Notre expérience, à la fois en thérapie conjugale et à la fois dans la prise en charge des patientes anorexiques, nous a convaincu de l’intérêt de compléter l’approche habituelle par une psychothérapie de couple pour les parents de la patiente. Ceux-ci sont en effet en lien avec le processus pathologique dans les deux dimensions que sont la fonction parentale et la relation conjugale.

Le couple des parents subit bien sûr les conséquences de l’irruption de cette pathologie. Leur fonction parentale est directement impactée par la pathologie de leur enfant ; elle ne peut être que déstabilisée par cette adolescente inquiétante, en refus d’alimentation, régulièrement en opposition, dont le comportement envahit l’ensemble des liens familiaux. Leur fonction conjugale est également mise en difficulté par cette pathologie très consommatrice de temps et d’énergie, révélatrice de désaccords dans leur façon de l’appréhender et donc source de dysfonctionnements.

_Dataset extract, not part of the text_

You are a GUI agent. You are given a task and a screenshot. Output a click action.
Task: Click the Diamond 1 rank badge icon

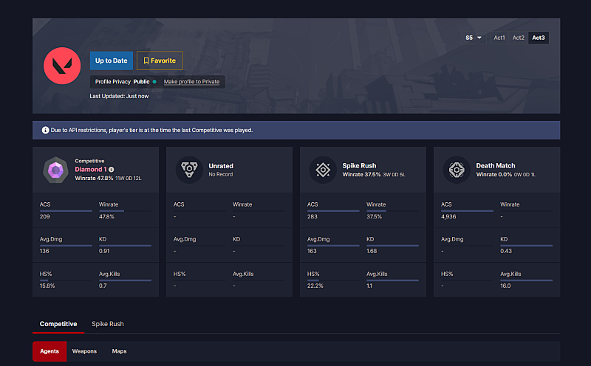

Le couple des parents joue également un rôle dans le processus même de l’apparition de l’anorexie. Tout d’abord lorsque la fonction parentale du couple est perturbée, par exemple, par un désaccord flagrant dans les conceptions éducatives, par une position parentale excessivement amicale ou fraternelle, ou encore un déficit ou une expression violente de l’autorité. La jeune fille peut alors avoir un rôle de détournement sur elle de l’agressivité d’un des deux parents vis-à-vis de l’autre ou d’un membre de la fratrie, rôle qu’elle pourrait appréhender de quitter en grandissant. Elle peut également, en restant une enfant dans la famille, maintenir de la vie, de la joie, dans une famille qu’elle pourrait imaginer devenir éteinte ou dépressive après son départ.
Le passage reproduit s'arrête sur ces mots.